中国组织工程研究 ›› 2011, Vol. 15 ›› Issue (47): 8919-8922.doi: 10.3969/j.issn.1673-8225.2011.47.045

• 生物材料临床实践 clinical practice of biomaterials • 上一篇    下一篇

脱细胞真皮基质补片治疗小儿肛瘘

王丽亚,董彦清,张鹏举,宫颖新,刘  锋,牛会忠,刘春义   

  1. 河北省儿童医院普外科,河北省石家庄市  050000
  • 收稿日期:2011-05-19 修回日期:2011-06-22 出版日期:2011-11-19 发布日期:2011-11-19
  • 通讯作者: 董彦清,主治医师,河北省儿童医院普外科,河北省石家庄市 050000
  • 作者简介:王丽亚★,女,1957年生,河北省石家庄市人,汉族,硕士生导师,硕士,主任医师,主要从事小儿外科研究。 ddy_rareman@ sohu.com

Acellular dermal matrix patch for treatment of pediatric anal fistula

Wang Li-ya, Dong Yan-qing, Zhang Peng-ju, Gong Ying-xin, Liu Feng, Niu Hui-zhong, Liu Chun-yi   

  1. Department of General Surgery, Hebei Provincial Children Hospital, Shijiazhuang  050000, Hebei Province, China
  • Received:2011-05-19 Revised:2011-06-22 Online:2011-11-19 Published:2011-11-19
  • Contact: Dong Yan-qing, Attending physician, Department of General Surgery, Hebei Provincial Children Hospital, Shijiazhuang 050000, Hebei Province, China
  • About author:Wang Ya-li★, Master, Master’s supervisor, Chief physician, Department of General Surgery, Hebei Provincial Children Hospital, Shijiazhuang 050000, Hebei Province, China ddy_rareman@ sohu.com

摘要:

背景:采用异体脱细胞真皮基质材料填塞治疗成人低位肛瘘具有较好的临床效果。
目的:探讨脱细胞异体真皮基质补片修补小儿肛瘘的可行性以及方法。
方法:将138例肛瘘患儿随机分为2组,用可吸收线将脱细胞异体真皮基质生物补片固定在直肠黏膜下,A组双层缝合封闭内口,B组不游离、缝合内口。
结果与结论:随访观察6个月,所有病例肛周无红肿,外观无异常,外口硬结消失,内口愈合良好,无肛门狭窄及肛门外形改变。两组在修复后均有部分患儿出现瘘口出流便,但未经特殊处理,症状均自行消失,痊愈。A组术后瘘口漏便患儿人数较B组多(P < 0.01),出现时间较B组早(P < 0.05),但总体愈合时间无差异。说明手术中仅固定补片于内口,而不游离、缝合内口即可达到满意疗效。

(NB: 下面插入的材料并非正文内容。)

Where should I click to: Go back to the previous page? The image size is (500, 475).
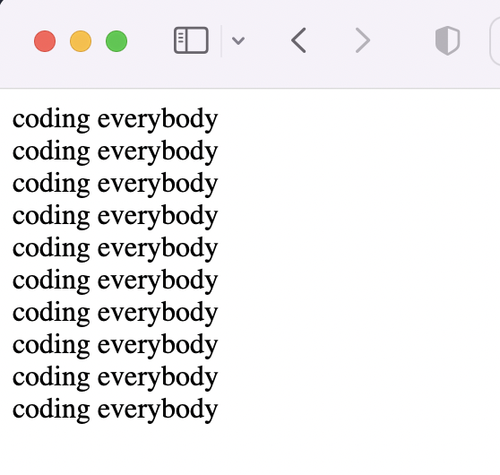298,40
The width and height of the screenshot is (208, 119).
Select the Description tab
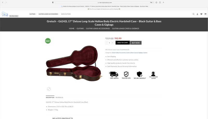50,97
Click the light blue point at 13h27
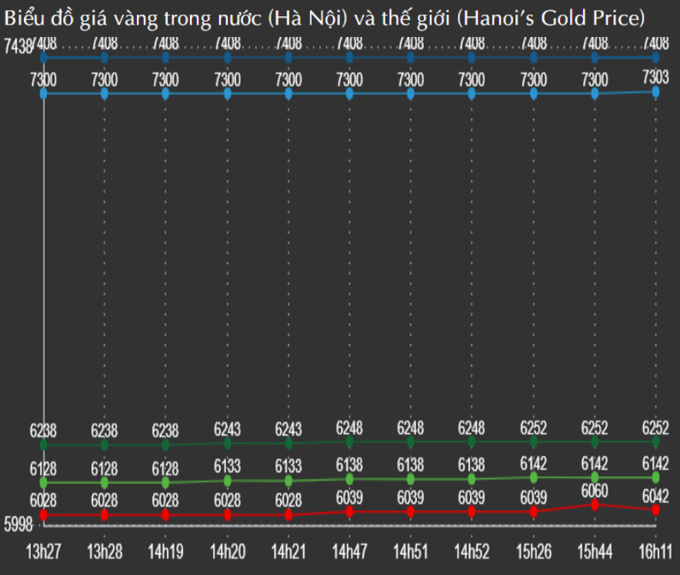680x575 pixels. click(43, 93)
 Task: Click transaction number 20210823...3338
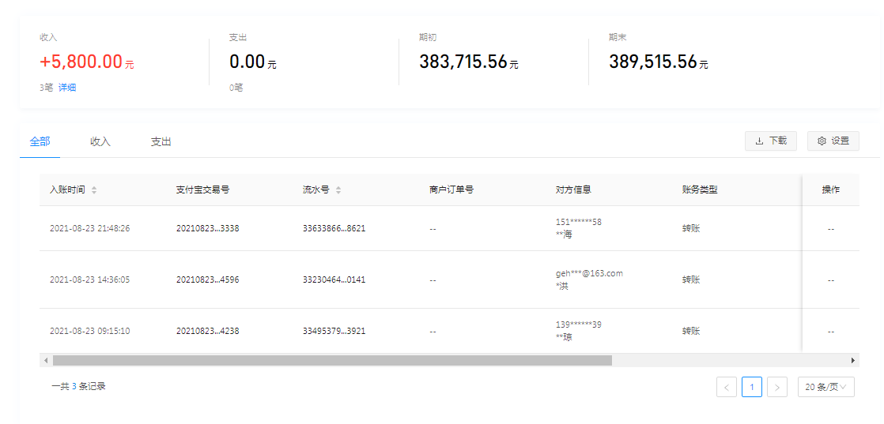207,229
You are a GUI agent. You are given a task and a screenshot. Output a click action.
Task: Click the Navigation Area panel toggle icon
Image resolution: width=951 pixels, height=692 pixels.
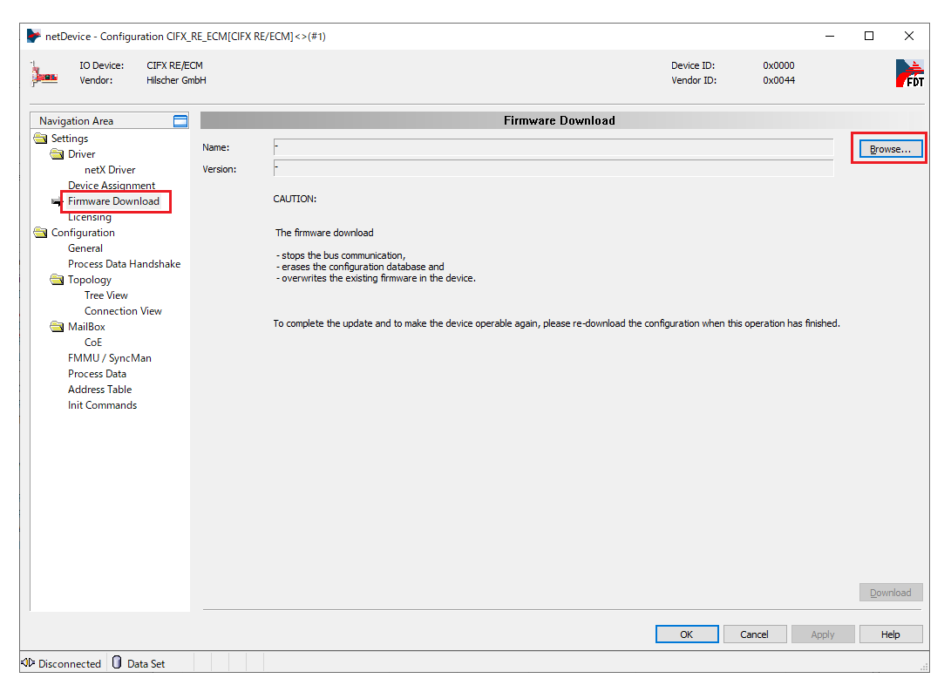pyautogui.click(x=180, y=121)
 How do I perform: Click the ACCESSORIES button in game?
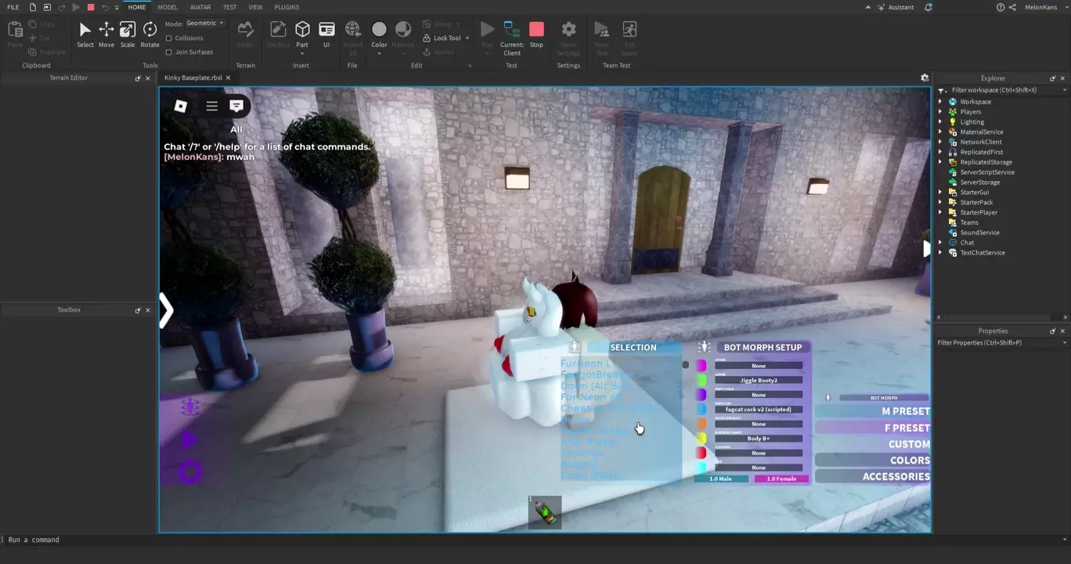[x=896, y=476]
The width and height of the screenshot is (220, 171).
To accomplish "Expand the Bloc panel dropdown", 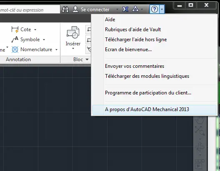I will coord(87,59).
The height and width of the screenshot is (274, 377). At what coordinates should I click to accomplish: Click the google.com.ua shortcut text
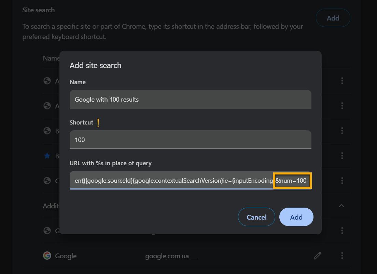(171, 256)
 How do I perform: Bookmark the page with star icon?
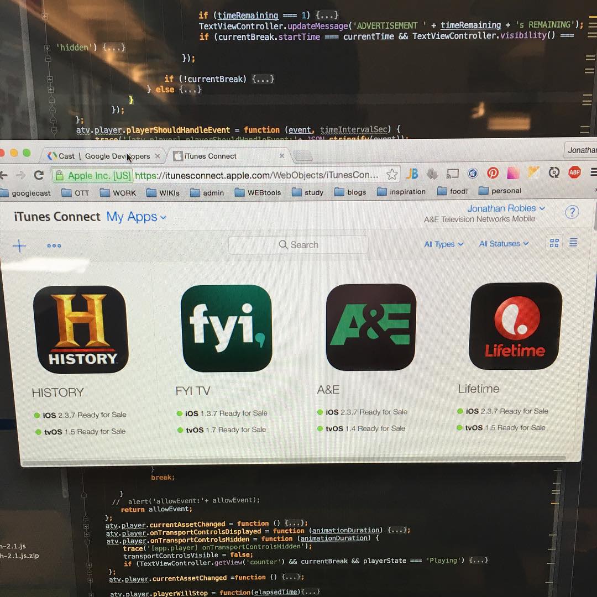[392, 175]
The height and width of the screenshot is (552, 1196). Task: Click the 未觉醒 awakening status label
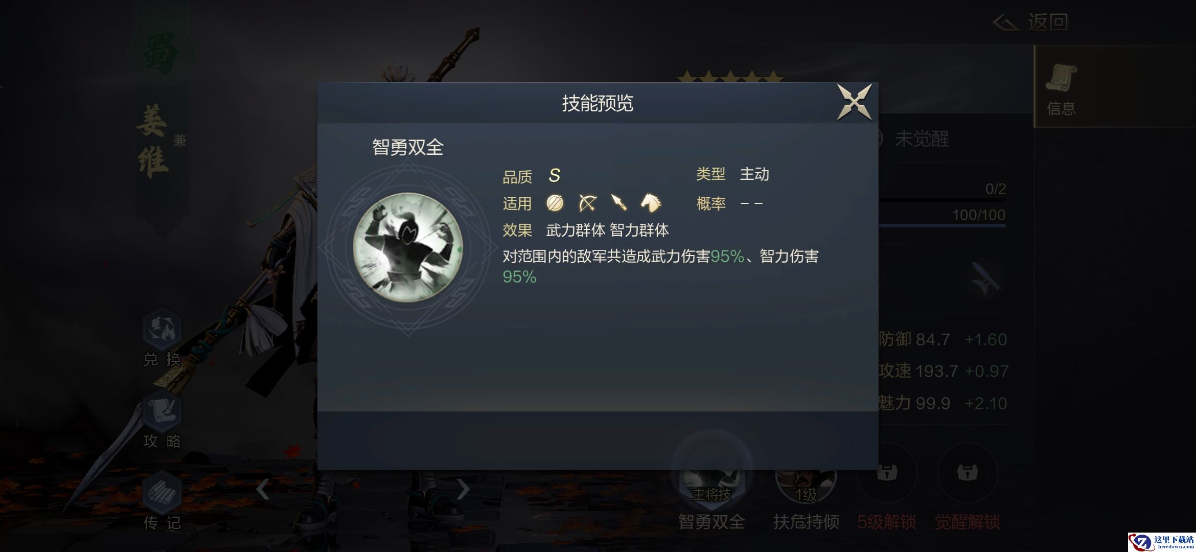(x=922, y=139)
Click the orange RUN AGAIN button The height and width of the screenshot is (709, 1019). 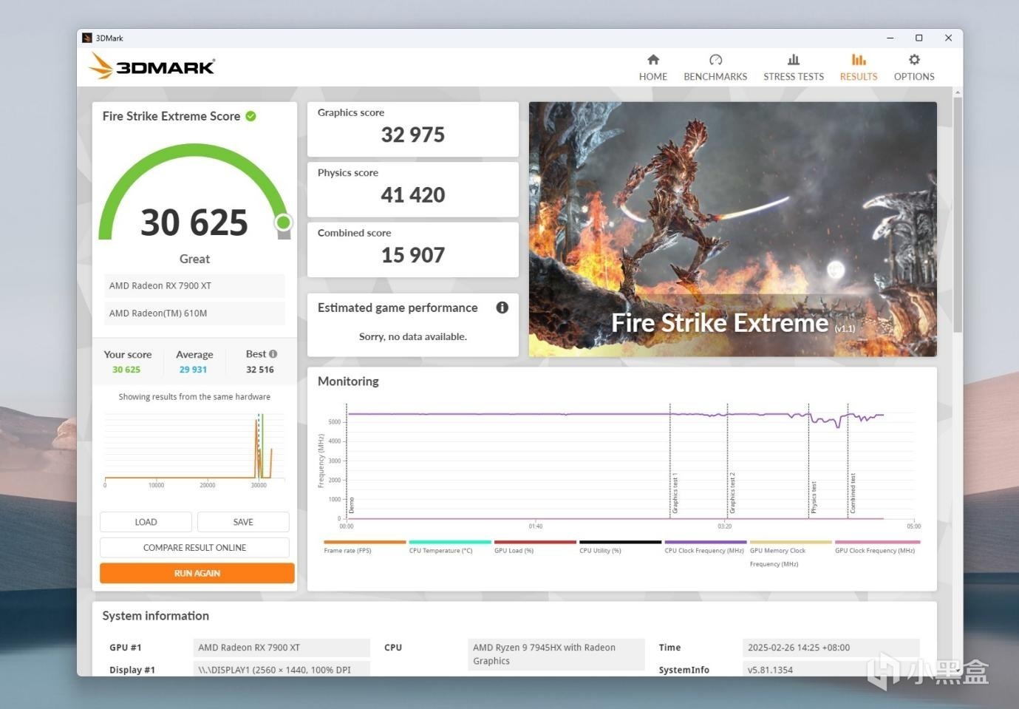tap(197, 573)
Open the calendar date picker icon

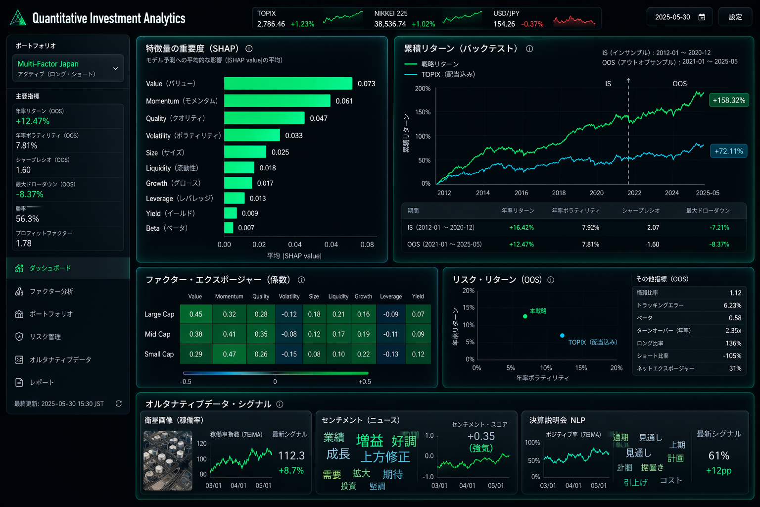702,17
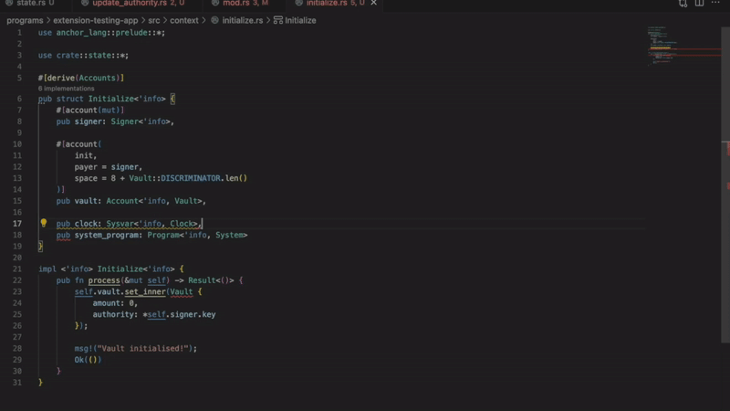The height and width of the screenshot is (411, 730).
Task: Click Rust icon on mod.rs tab
Action: click(x=215, y=4)
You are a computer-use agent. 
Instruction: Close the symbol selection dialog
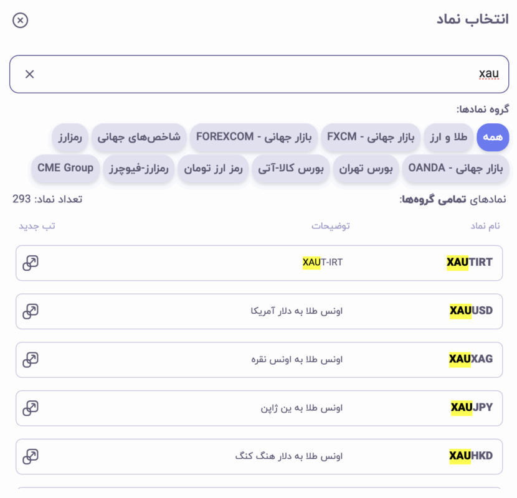(21, 20)
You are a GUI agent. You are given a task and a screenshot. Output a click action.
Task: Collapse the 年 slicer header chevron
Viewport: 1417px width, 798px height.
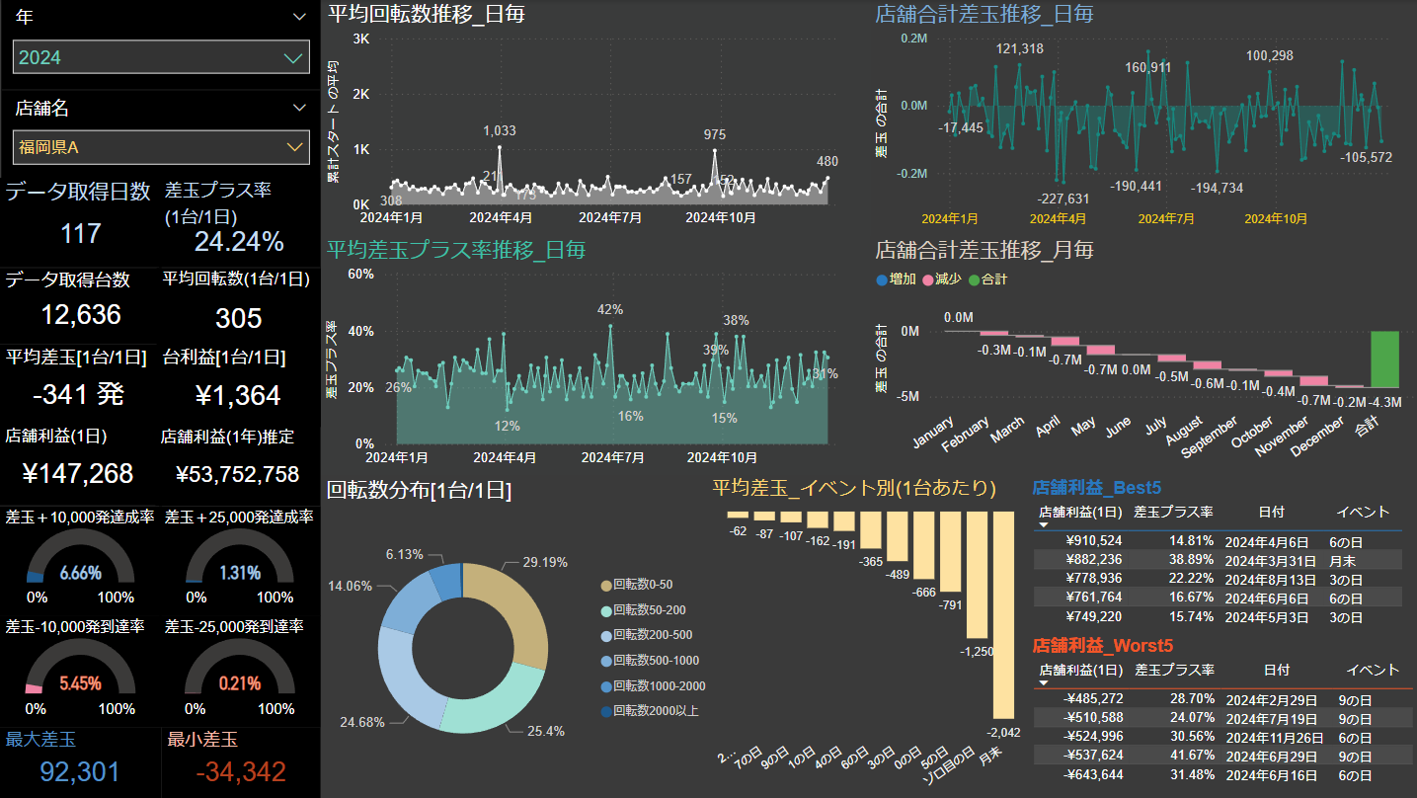point(300,17)
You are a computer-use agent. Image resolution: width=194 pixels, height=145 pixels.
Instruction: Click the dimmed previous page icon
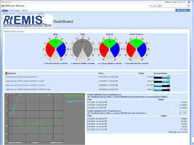[177, 112]

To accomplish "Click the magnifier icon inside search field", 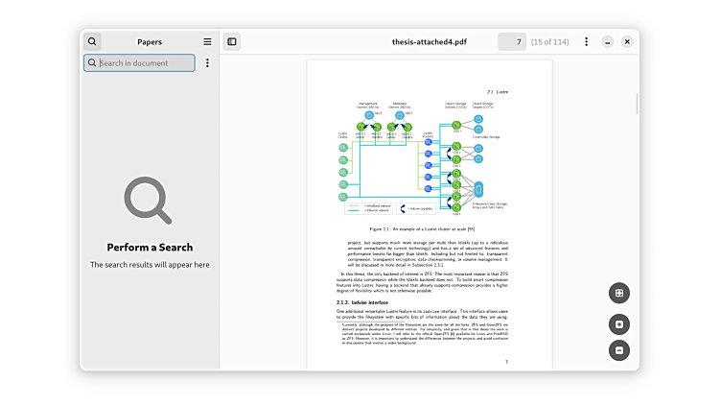I will [x=92, y=63].
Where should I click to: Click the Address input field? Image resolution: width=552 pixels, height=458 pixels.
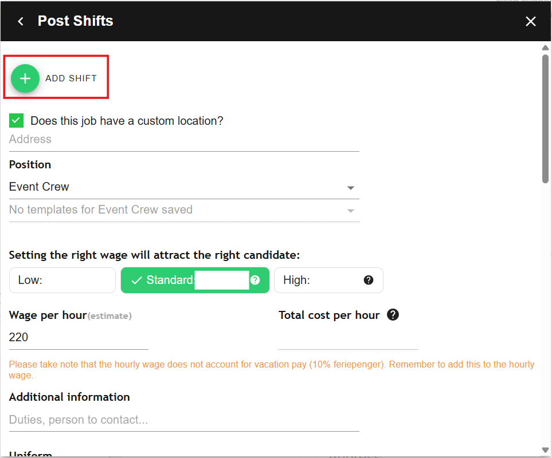183,140
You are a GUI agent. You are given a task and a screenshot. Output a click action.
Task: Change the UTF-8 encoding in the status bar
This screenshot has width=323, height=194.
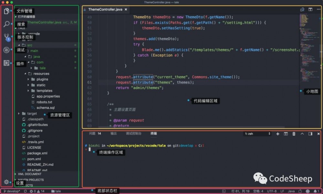pyautogui.click(x=272, y=191)
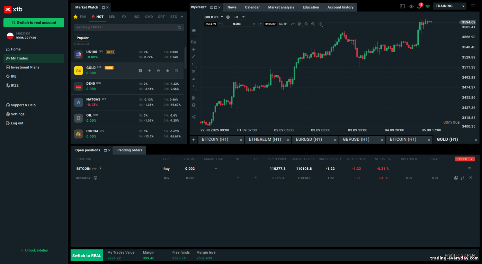The width and height of the screenshot is (482, 264).
Task: Open the red CLOSE positions dropdown
Action: [465, 159]
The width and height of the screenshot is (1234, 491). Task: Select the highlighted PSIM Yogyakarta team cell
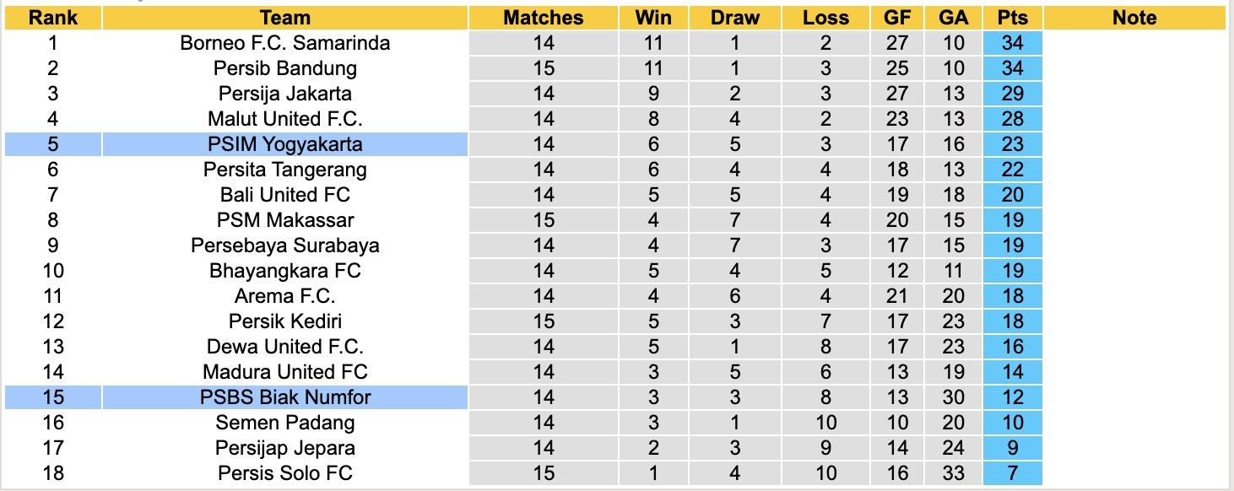(x=285, y=144)
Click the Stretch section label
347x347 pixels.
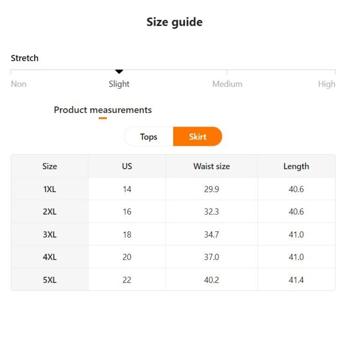[25, 58]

关键词: 脱细胞异体真皮基质, 小儿肛瘘, 补片, 修复, 生物材料

Abstract:

BACKGROUND: Allogenous acellular dermal matrix patches have a good clinical effect on adult anal fistula.
OBJECTIVE: To investigate the feasibility and approach of allogenous acellular dermal matrix patches in repair of pediatric anal fistula.
METHODS: Totally 138 cases of pediatric anal fistula were randomized into two groups to receive allogenous acellular dermal matrix patch suture: group A, double-layer suture closure; group B, non-free suture.
RESULTS AND CONCLUSION: All the cases were followed for 6 months. There were no perianal swelling, abnormal appearance, induration, anal stenosis and anal shape change. After repair, some children presented with reuben from the fistula that was healed without treatment. The number of children with reuben from the fistula in group A was higher than that of group B (P < 0.01), and the appearance time was also earlier in group A (P < 0.05). Allogenous acellular dermal matrix patch has a good effect on pediatric anal fistula.